For the above configuration, draw the electric field lines and the
equipotential lines.
Four point charges are fixed on the corners of a square with side
length \(d\). If all four have charge \(-q\), what is the electric
potential in the center of the square? What if two have charge
\(+q\) and two have charge \(-q\)?
How much energy is required to create the configuration in #3 in
each of the two cases?
Level 2
You hang a block of charge \(q\) and mass \(m\) from a string in
the presence of a uniform electric field parallel to the ground.
You notice that the block stays at rest when the string is
displaced from the vertical by an angle \(\theta\).
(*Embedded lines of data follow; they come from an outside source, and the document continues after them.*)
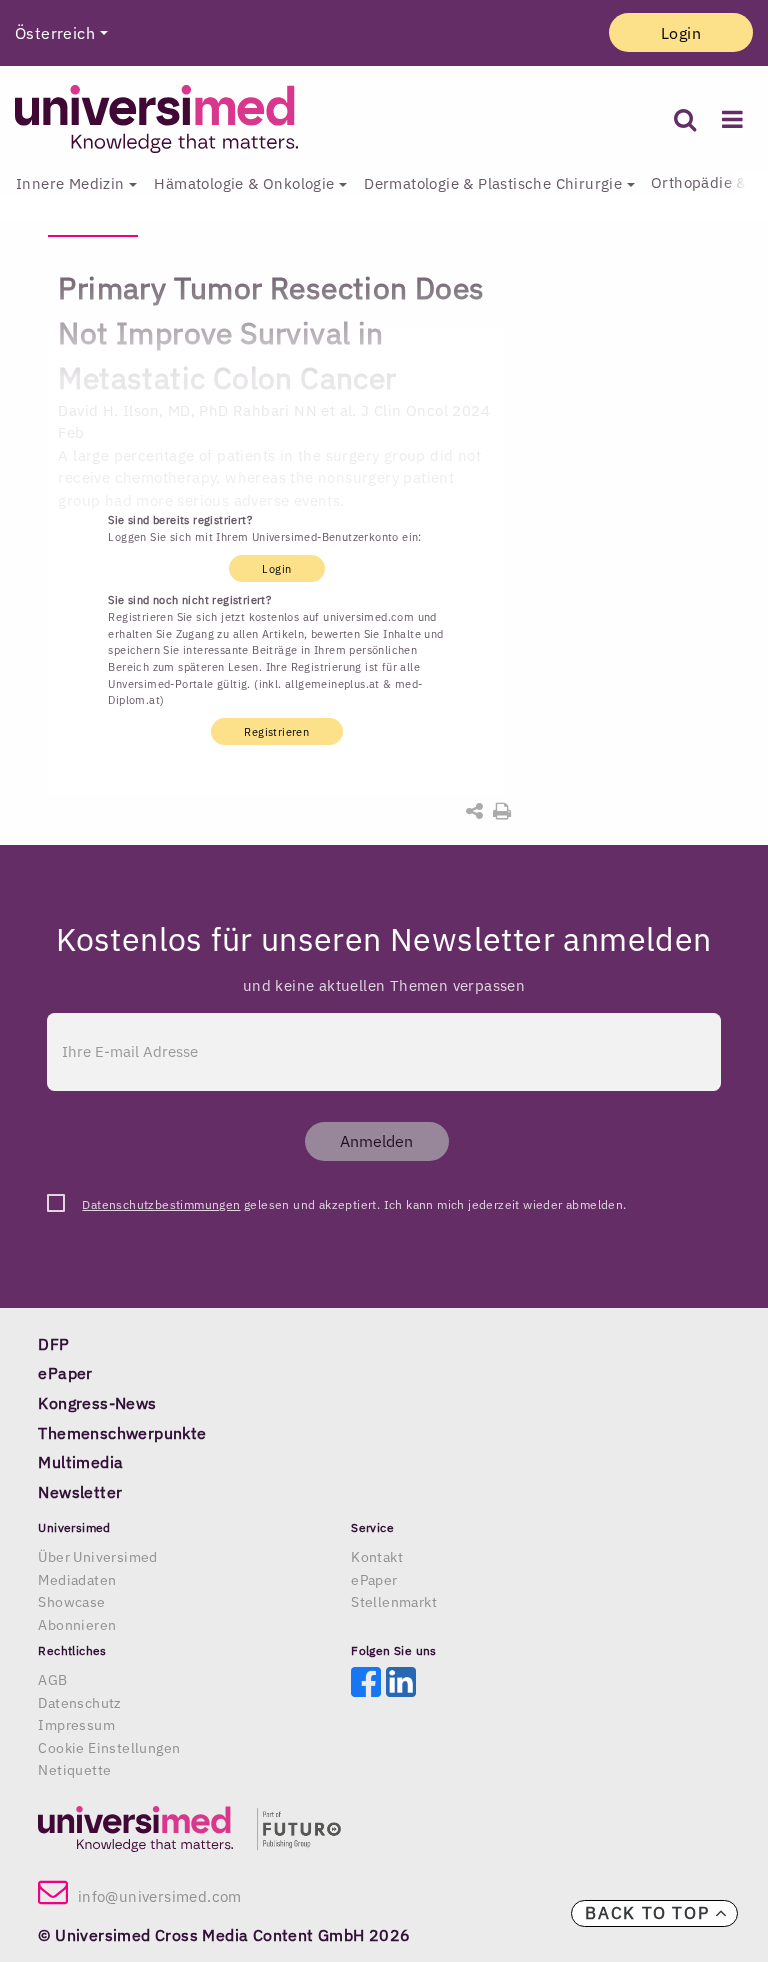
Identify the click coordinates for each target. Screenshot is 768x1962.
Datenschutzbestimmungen (161, 1204)
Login (681, 33)
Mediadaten (77, 1580)
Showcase (71, 1602)
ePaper (374, 1580)
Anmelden (376, 1141)
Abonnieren (77, 1625)
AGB (52, 1680)
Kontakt (377, 1557)
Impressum (76, 1725)
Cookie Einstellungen (109, 1748)
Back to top (650, 1913)
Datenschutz (79, 1703)
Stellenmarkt (394, 1602)
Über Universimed (97, 1557)
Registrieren (276, 732)
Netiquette (74, 1770)
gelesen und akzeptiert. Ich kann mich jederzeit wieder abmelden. (354, 1204)
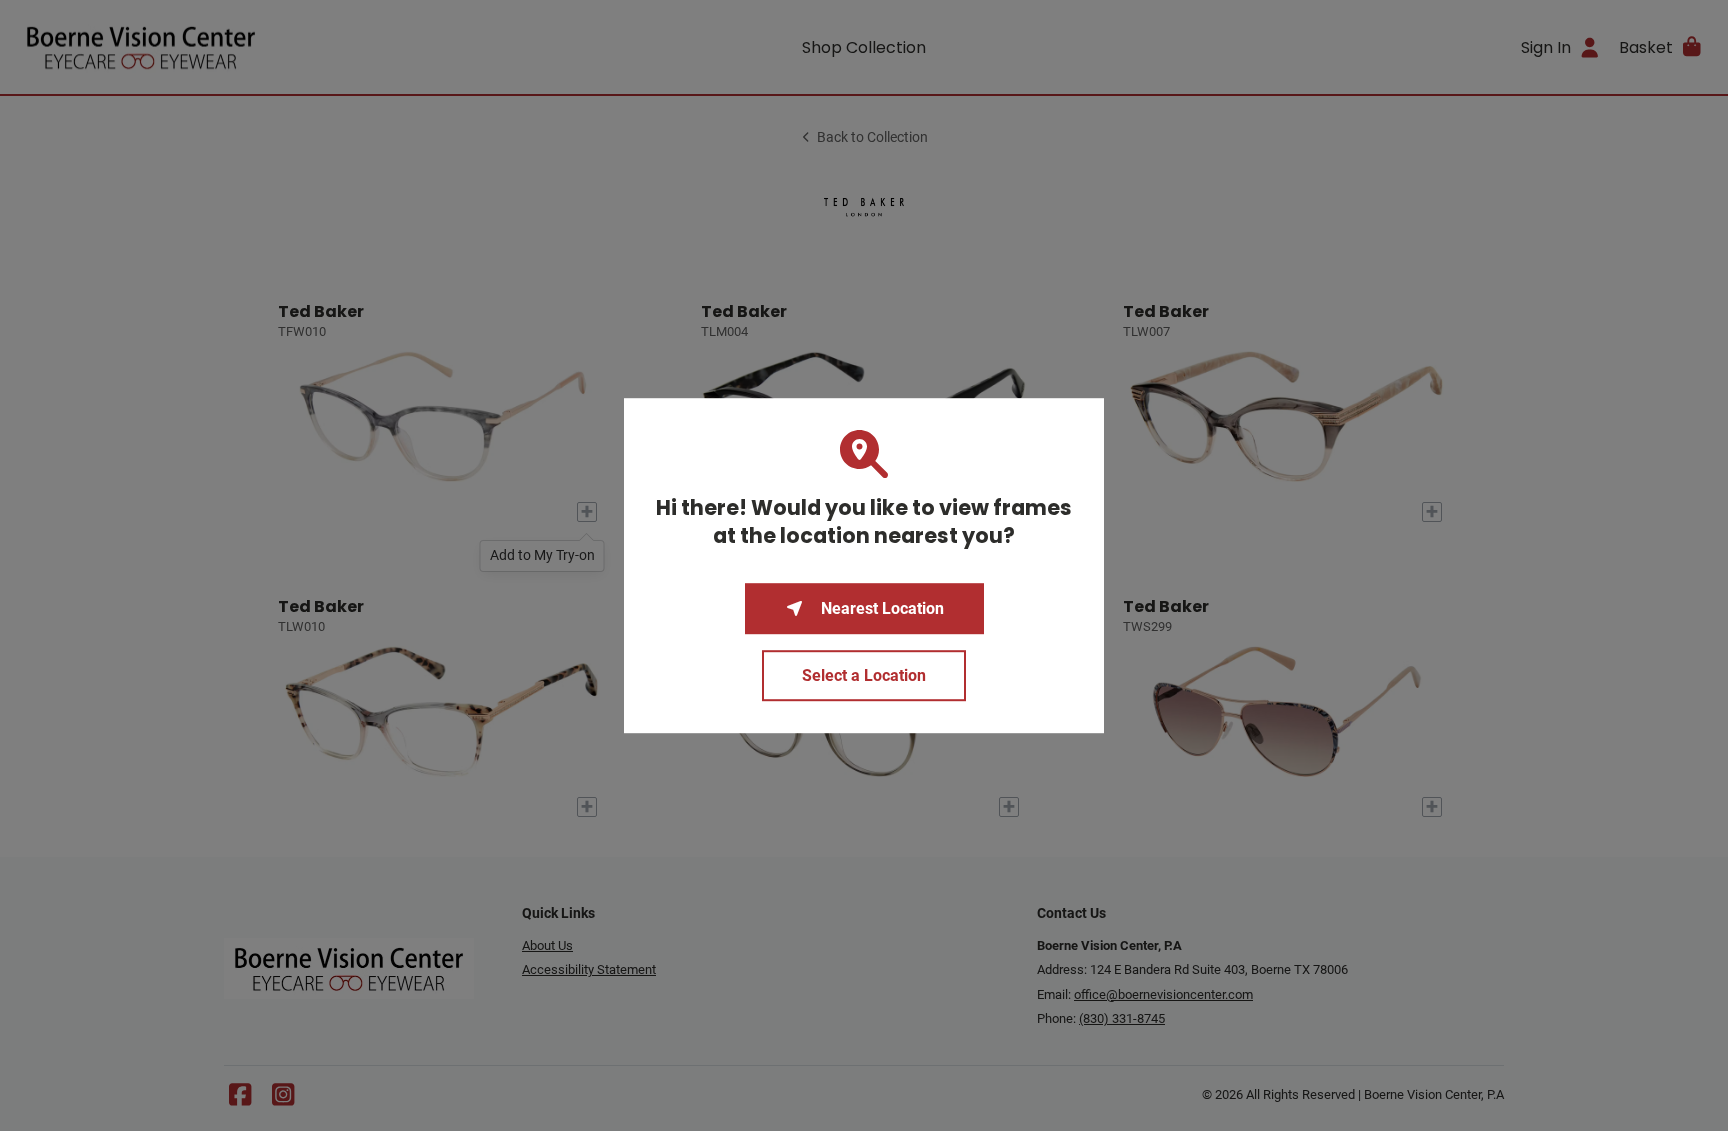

What is \(E\), the
magnitude of the uniform electric field?
A rod of uniform charge density is situated on the $x$-axis from
\(x=0\) to \(x=L\). The rod has total charge \(+Q\). What is the
electric field at a point along the $x$-axis for \(x > L\)? What
happens as \(x\) becomes much larger than \(L\)?
Suppose we have a uniformly charged ring of radius \(R\) and charge
\(Q\). Calculate the electric field and the electric potential
directly in the center of the ring. Now suppose the bottom half of
the ring were removed. Would the magnitude of the electric field
at the same point increase or decrease? How about the electric
potential?
Two point charges lie on the $y$-axis. A charge of \(+q\) is located
at \(y=+1m\), and a charge of \(-q\) is located at \(y=-1m\). What is the
electric field at an arbitrary point \((x,y)\) in this space?
Level 3
Suppose we have a disk of radius \(R\) in the $xy$-plane
centered at the origin with a uniform charge density and total
charge \(Q\). By treating the disk as a series of concentric rings,
find the electric field at an arbitrary point along the $z$-axis.